Marc:What do I think about now?
Marc:About this specific thing.
Marc:About this power dynamic that just sort of goes unspoken or unappreciated.
Marc:And I'm saying, I'm not speaking generally.
Marc:I guess I'm speaking for me.
Marc:That because I'm a self-involved person or I'm a selfish person, do I not recognize it in my own life?
Marc:I don't in a lot of ways.
Marc:And was odd because when you start to drift as a man into that
Marc:Zone of like, yeah, I don't see what the big deal is.
Marc:Just jerked off in front of him or jerked off on a phone.
Marc:They could have left.
Marc:They could have done this.
Marc:They could have done that.
Marc:You know, he asked.
Marc:It's not illegal.
Marc:Yeah, but it's gross.
Marc:It's creepy.
Marc:It's massively inappropriate.
Marc:It's potentially traumatizing.
Marc:And I haven't talked about this.
Marc:In order for me to access my empathy, it has evolved over time.
Marc:And if you listen to the podcast, you can hear it happening.
Marc:I think we all have the capacity to do it.
Marc:But I was sort of empathy deficient in a lot of ways, not just to women, just to people in general, because I was so consumed with my own self-hatred and my own bitterness and my own anger that I just couldn't see past anything.
Marc:And that sort of slowly started to erode, you know, my lack of empathy.
Marc:And I reengaged over time from doing the job that I do, which is listening to people.
Marc:But this particular thing of the power dynamic and feeling frozen and incapable to speak or act in a moment that is, you know, profanely inappropriate or something that you do not want.
Thank you.
Marc:That's one of those things where a dude will say, will you just leave?
Marc:Why don't you just leave?
Marc:What is it about that moment of paralysis?
Marc:And I thought about a situation I don't really think I've talked about publicly.
Marc:And obviously this isn't about me and I'm not comparing myself to women in any way.

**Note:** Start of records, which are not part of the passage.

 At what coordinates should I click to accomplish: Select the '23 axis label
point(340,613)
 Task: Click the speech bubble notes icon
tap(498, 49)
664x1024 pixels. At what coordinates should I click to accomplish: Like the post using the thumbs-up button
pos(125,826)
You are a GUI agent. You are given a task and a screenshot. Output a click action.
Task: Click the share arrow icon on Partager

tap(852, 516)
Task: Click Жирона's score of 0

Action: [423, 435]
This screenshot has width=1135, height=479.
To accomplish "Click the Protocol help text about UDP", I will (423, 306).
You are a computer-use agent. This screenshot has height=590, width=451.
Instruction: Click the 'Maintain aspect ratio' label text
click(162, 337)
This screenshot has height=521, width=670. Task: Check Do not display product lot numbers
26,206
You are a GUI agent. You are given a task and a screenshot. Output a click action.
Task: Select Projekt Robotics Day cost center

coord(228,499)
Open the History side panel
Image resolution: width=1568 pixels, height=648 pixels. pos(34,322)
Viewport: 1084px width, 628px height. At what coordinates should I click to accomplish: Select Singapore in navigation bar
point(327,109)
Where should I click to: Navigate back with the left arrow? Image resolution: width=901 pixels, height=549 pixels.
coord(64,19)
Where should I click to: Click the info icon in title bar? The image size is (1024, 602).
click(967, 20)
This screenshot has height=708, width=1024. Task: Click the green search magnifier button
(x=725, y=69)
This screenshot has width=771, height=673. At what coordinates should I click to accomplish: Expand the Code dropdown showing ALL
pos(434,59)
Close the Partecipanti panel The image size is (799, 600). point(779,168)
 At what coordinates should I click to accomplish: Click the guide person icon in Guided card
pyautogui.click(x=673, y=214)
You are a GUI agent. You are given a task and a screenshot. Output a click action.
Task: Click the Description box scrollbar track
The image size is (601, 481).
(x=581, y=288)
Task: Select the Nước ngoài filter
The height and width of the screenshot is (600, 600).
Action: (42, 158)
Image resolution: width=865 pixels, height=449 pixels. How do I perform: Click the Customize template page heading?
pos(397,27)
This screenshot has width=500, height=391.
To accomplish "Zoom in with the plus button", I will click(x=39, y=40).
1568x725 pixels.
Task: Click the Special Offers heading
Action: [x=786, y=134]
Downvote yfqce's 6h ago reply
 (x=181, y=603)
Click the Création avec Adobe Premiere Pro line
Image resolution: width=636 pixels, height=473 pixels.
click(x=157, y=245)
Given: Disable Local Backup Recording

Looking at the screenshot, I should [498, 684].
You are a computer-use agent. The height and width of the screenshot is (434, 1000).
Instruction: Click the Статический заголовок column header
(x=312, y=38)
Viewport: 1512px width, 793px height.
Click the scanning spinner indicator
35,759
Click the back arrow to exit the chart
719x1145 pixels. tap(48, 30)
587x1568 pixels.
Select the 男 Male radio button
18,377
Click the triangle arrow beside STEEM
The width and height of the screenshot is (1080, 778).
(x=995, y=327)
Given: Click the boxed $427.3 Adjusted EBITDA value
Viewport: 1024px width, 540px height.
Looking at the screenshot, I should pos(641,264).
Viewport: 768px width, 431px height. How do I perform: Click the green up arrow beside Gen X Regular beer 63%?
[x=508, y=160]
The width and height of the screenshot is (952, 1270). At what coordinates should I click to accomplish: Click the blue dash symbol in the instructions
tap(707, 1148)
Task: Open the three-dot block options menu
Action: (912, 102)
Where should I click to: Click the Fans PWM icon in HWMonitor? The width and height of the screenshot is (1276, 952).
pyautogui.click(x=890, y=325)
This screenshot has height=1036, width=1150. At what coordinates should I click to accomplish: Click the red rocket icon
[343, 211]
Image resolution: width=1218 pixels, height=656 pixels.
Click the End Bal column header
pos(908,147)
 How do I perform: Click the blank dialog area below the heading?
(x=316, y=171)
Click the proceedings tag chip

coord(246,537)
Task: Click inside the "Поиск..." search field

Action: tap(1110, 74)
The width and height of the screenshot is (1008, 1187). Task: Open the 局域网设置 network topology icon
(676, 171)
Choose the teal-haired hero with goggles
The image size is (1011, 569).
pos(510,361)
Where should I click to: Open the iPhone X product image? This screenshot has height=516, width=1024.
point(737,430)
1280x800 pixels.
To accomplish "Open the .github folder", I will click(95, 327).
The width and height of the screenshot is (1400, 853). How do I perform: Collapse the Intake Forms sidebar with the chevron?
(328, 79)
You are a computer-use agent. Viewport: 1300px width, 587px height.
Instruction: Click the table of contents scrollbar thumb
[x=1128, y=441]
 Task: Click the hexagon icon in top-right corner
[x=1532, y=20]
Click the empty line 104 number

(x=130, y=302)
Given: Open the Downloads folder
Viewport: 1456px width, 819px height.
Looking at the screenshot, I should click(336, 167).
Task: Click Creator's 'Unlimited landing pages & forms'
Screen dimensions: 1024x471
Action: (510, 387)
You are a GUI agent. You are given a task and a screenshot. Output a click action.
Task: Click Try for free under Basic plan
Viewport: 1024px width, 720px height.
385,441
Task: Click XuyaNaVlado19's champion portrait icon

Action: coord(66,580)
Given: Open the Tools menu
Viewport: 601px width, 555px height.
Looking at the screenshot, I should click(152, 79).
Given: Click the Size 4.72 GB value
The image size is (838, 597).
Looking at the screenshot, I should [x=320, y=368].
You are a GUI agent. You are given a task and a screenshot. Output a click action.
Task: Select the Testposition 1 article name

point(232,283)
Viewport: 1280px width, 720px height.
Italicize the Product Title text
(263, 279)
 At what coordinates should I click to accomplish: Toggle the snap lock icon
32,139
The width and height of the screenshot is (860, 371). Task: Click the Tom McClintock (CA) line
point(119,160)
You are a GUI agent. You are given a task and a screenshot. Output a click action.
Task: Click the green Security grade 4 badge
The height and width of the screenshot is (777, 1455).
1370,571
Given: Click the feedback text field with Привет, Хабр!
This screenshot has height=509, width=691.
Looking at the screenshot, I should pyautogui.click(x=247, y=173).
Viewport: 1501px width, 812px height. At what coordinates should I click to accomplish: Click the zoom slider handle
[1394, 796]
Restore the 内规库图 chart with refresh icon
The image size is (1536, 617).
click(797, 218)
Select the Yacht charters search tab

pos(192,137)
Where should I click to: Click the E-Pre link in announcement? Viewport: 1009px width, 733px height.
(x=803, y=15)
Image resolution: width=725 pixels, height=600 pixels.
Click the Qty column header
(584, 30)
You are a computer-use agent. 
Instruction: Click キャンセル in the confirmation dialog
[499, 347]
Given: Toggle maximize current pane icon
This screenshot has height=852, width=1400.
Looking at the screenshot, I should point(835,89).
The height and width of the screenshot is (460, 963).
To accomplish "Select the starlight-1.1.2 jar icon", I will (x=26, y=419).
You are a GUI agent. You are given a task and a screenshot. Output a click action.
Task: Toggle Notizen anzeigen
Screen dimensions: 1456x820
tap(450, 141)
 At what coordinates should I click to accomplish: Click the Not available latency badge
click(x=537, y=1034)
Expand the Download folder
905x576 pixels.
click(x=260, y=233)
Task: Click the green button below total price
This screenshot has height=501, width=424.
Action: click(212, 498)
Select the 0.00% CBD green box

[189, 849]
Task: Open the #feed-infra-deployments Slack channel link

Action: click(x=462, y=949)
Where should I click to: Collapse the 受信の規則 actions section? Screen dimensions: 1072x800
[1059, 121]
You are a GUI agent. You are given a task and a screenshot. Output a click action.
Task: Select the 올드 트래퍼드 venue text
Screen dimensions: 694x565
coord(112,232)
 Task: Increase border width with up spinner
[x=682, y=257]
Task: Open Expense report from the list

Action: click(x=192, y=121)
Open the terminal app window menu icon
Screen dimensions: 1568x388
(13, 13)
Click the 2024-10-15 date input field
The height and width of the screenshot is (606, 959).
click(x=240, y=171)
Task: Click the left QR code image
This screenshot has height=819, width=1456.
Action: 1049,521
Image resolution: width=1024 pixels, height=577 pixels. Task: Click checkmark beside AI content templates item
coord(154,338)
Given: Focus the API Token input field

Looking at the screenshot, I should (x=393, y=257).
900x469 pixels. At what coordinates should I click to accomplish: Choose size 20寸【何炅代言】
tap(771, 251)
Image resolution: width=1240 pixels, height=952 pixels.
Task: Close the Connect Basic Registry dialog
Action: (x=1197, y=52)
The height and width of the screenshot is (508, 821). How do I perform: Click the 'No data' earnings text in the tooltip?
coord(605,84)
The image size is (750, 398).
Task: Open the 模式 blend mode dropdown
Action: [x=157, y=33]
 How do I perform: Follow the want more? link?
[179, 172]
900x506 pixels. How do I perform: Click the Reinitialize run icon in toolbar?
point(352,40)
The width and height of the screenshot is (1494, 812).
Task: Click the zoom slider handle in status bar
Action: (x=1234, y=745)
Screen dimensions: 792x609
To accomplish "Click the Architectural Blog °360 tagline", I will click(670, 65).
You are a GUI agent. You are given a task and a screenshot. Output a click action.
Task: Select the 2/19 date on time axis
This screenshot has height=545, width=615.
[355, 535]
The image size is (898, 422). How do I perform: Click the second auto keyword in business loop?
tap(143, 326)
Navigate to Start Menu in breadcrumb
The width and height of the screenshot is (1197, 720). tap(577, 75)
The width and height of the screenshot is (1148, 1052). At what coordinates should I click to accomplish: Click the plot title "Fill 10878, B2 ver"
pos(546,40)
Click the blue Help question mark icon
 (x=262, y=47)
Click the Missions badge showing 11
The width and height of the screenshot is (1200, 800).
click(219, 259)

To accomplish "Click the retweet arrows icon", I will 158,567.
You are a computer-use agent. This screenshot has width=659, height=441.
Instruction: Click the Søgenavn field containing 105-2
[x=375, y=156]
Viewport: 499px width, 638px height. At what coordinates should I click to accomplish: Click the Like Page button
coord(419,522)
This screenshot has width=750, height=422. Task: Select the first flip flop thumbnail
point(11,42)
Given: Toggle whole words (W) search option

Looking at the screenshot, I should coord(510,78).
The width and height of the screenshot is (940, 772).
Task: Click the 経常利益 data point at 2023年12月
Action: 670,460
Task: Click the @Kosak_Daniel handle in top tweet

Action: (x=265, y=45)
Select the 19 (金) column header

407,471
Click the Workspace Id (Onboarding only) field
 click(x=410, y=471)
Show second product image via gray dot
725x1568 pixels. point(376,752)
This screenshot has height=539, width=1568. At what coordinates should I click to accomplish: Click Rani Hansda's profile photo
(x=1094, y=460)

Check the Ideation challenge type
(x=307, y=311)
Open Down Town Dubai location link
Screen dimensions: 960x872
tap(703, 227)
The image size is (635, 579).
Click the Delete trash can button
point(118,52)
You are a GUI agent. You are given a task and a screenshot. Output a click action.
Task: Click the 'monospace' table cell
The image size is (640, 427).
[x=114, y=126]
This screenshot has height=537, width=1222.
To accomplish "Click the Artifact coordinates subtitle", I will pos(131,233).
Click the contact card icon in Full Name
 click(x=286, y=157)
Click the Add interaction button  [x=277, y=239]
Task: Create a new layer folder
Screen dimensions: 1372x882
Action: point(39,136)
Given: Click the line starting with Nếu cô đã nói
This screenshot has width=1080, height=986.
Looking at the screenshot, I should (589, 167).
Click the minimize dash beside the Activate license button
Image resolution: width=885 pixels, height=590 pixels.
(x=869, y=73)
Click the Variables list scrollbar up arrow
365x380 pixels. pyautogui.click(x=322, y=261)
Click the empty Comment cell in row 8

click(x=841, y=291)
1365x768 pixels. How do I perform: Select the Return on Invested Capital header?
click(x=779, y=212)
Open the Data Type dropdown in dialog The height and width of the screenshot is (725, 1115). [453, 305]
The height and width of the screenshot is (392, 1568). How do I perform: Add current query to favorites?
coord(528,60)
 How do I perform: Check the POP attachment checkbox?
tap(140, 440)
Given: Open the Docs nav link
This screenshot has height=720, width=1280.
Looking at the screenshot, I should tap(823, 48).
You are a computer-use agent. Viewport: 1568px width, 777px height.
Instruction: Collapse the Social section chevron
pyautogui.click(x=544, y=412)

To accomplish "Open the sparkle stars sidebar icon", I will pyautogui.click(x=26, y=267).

Marc:I'm trying to access the empathy and the understanding of this implicit and malignant age-old power dynamic.
Marc:So I can grow and help change things.
Marc:This is obviously a fucking massive, turbulent learning moment for men.
Marc:If you choose to take the education.
Marc:But going back...
Marc:Years ago when I was in college, I had a professor, a philosophy professor.
Marc:I guess I was 18 or 19 years old.
Marc:And I really wanted to be smart.
Marc:I really wanted to be an intellectual person.
Marc:I really wanted to be thought of that way.
Marc:And I wanted to have the goods to do that.
Marc:And I took this class.
Marc:And it was way over my head.
Marc:I couldn't wrap my brain around it, but I liked the teacher a lot.
Marc:This guy was a big, like tall dude, big curly mustache, very powerful figure, very witty, intelligent, understood things, good dresser.
Marc:He's just a powerful, impactful guy.
Marc:Had a lot of impact on me.
Marc:I liked that guy.
Marc:And I wanted him to acknowledge me as someone who's smart, who's on the right path, who's going to do it.
Marc:He's going to give me some encouragement.
Marc:Be my dad.
Marc:Help me out.
Marc:Guide me somehow.
Marc:I remember he wanted to have lunch, and we had lunch one time, and it was great.
Marc:We were talking about stuff.
Marc:He was explaining things to me.
Marc:He was making things understandable.
Marc:And I appreciated the time, and I was a little lost
Marc:And and then we went out to dinner one time and it was a little different.
Marc:He got a little loopy, got a little drunky and the conversation was different.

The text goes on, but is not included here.